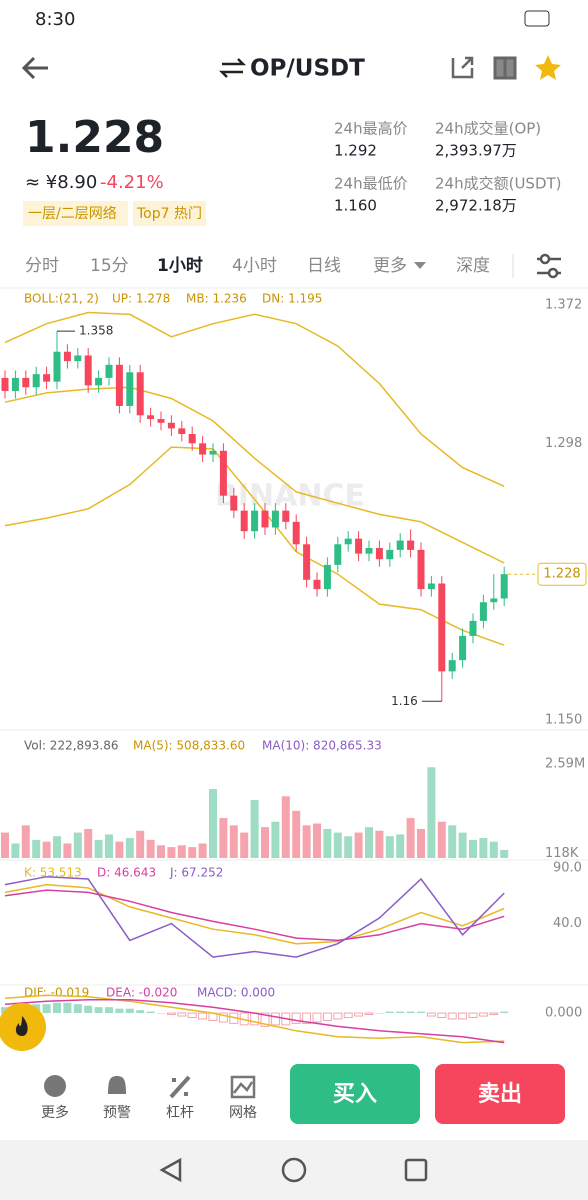 Image resolution: width=588 pixels, height=1200 pixels. I want to click on tab: 深度, so click(473, 266).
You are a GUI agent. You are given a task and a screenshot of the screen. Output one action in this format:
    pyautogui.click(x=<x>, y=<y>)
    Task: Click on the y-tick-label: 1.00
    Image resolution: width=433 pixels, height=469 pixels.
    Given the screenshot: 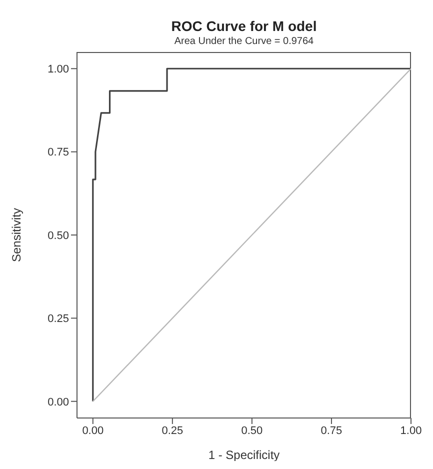 What is the action you would take?
    pyautogui.click(x=58, y=70)
    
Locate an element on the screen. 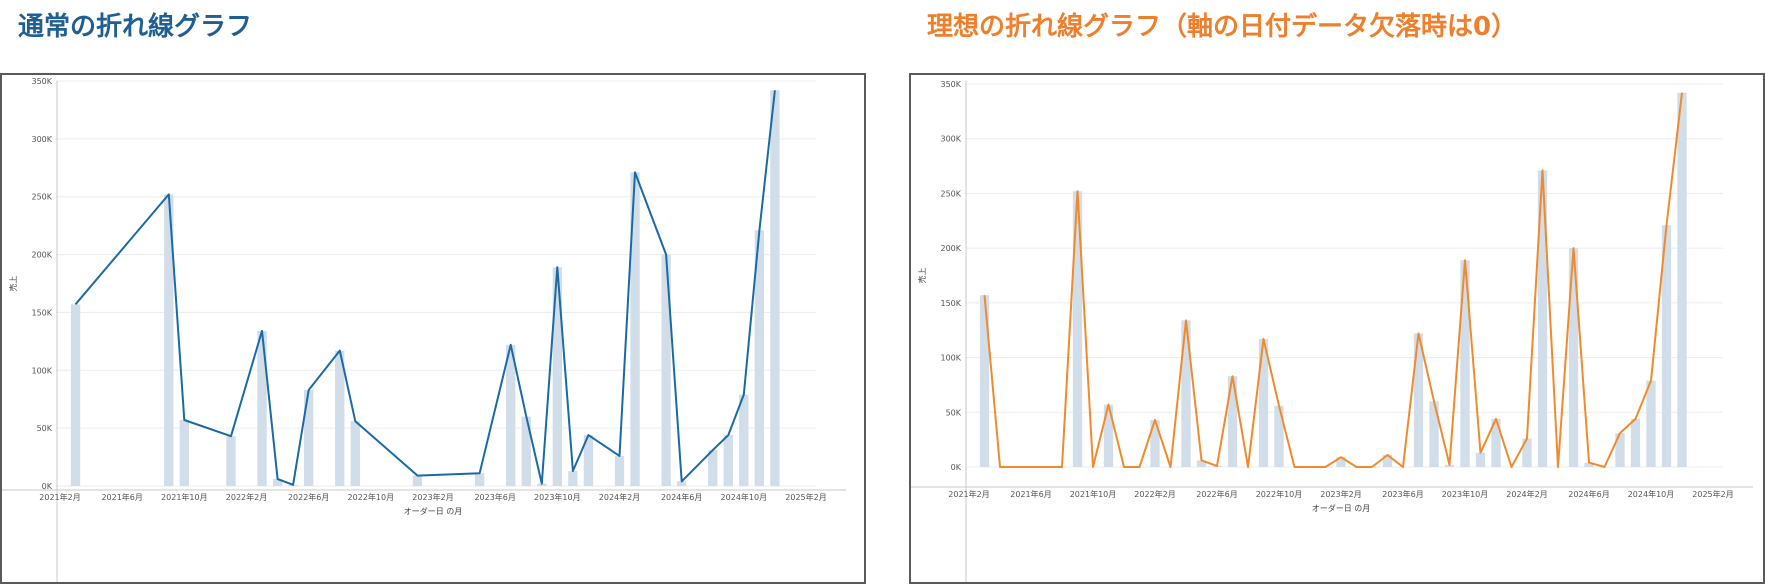  left-x-tick-label: 2023年10月 is located at coordinates (558, 497).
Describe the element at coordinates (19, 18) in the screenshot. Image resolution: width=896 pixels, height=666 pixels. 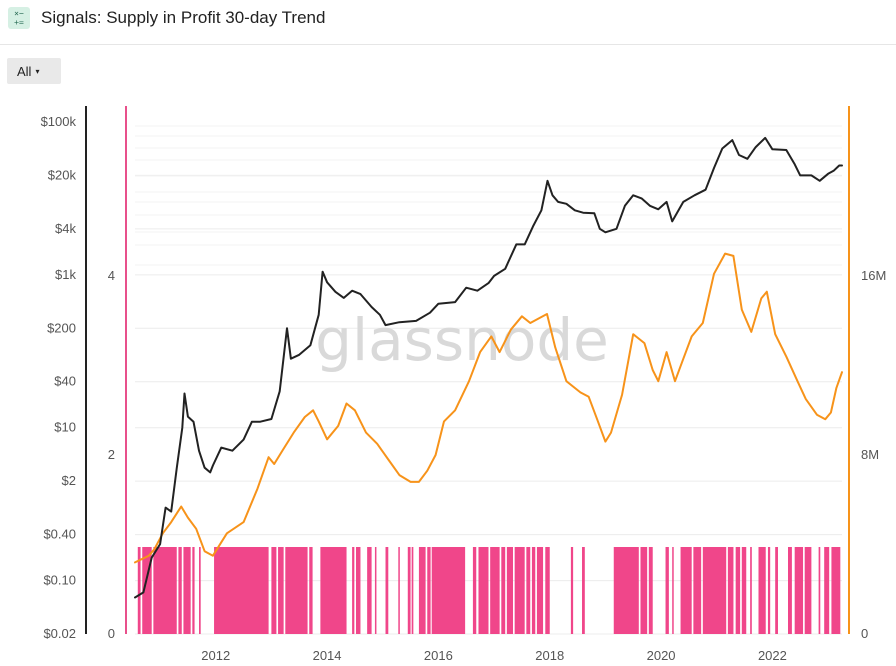
I see `formula-icon: ×− +=` at that location.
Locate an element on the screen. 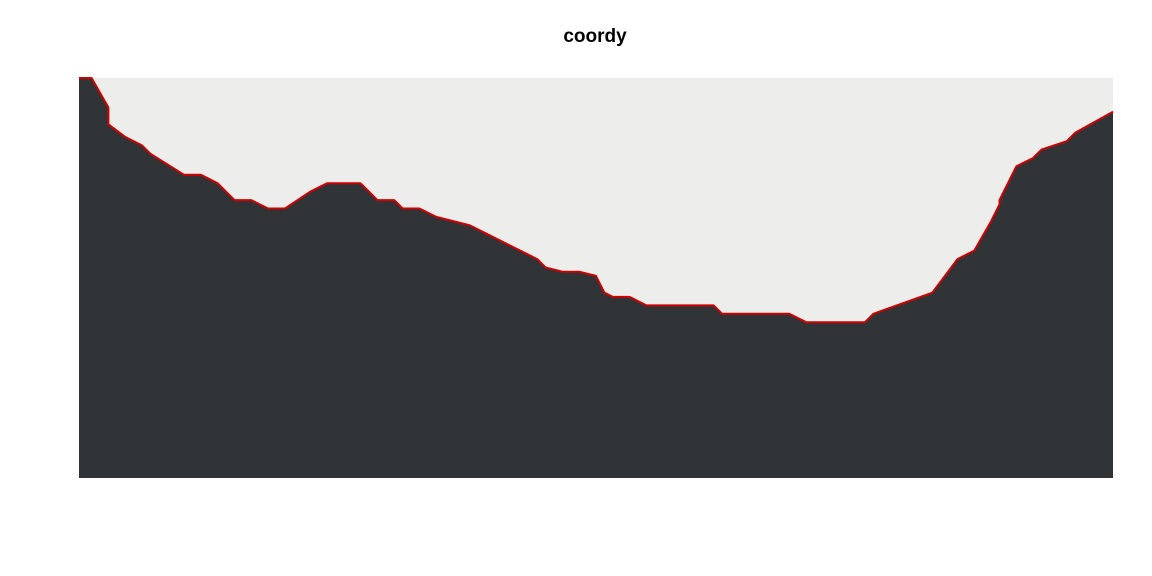 The width and height of the screenshot is (1152, 576). chart-title: coordy is located at coordinates (595, 36).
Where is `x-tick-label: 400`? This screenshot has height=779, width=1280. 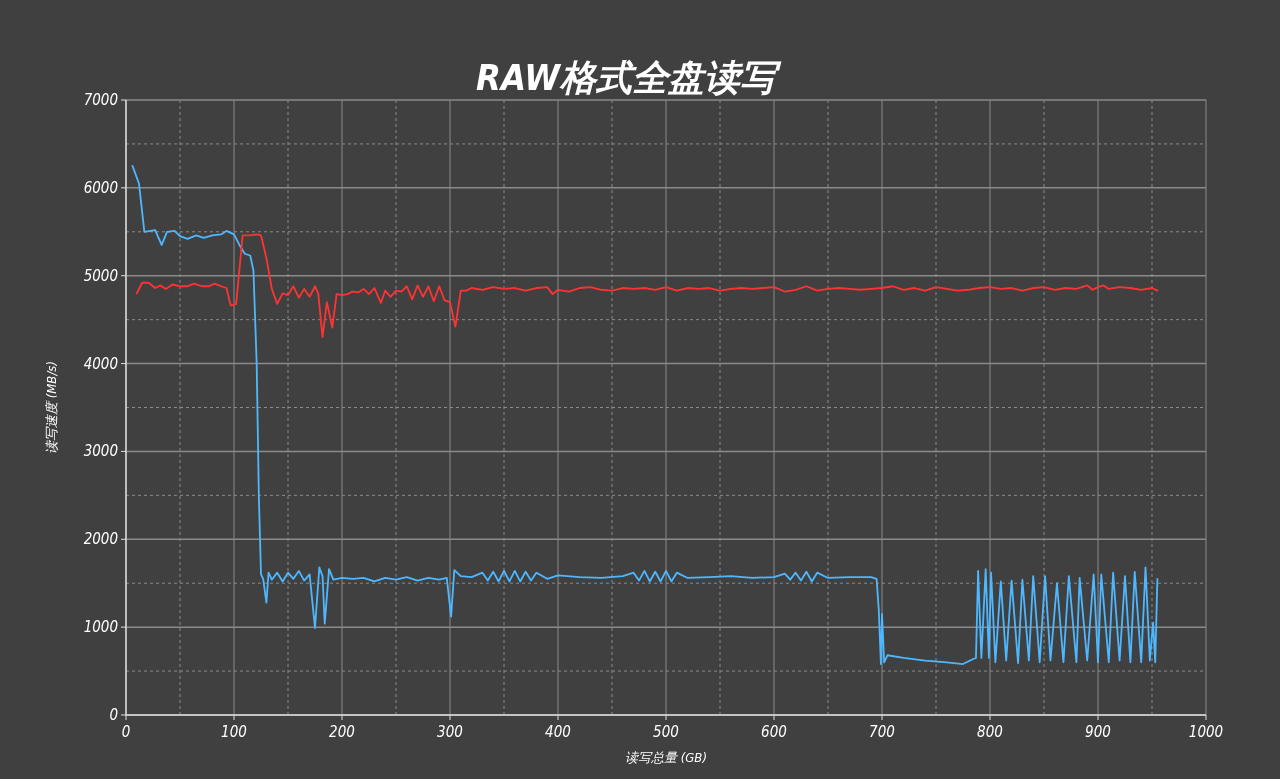 x-tick-label: 400 is located at coordinates (558, 732).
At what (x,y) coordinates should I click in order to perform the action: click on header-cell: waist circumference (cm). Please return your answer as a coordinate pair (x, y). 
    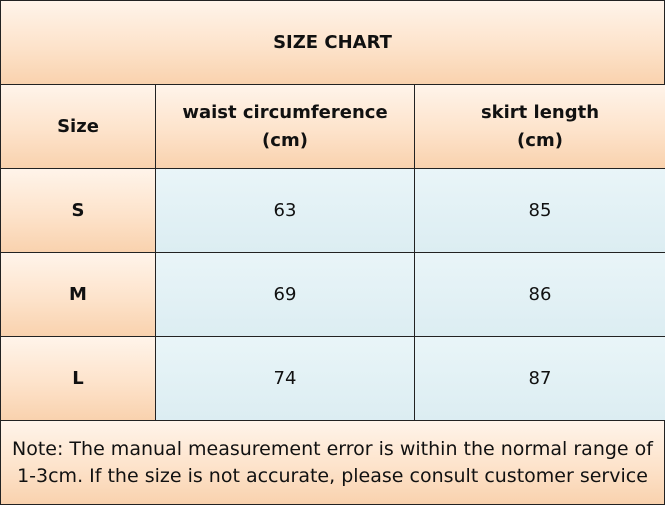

####################

◆ **Work order**: Arrange the lines of the entries above, from the line containing "You are a GUI" up to and including the line containing "Image resolution: width=433", as a Markdown table with the columns Row and Line. Number each line in the Row column and leave out any blank lines.

◆ **Response to this exercise**:
| Row | Line |
|---|---|
| 1 | You are a GUI agent. You are given a task and a screenshot of the screen. Output one action in this format: |
| 2 |     pyautogui.click(x=<x>, y=<y>) |
| 3 |     Task: Click on the y-tick-label: 1.00 |
| 4 |     Image resolution: width=433 pixels, height=469 pixels. |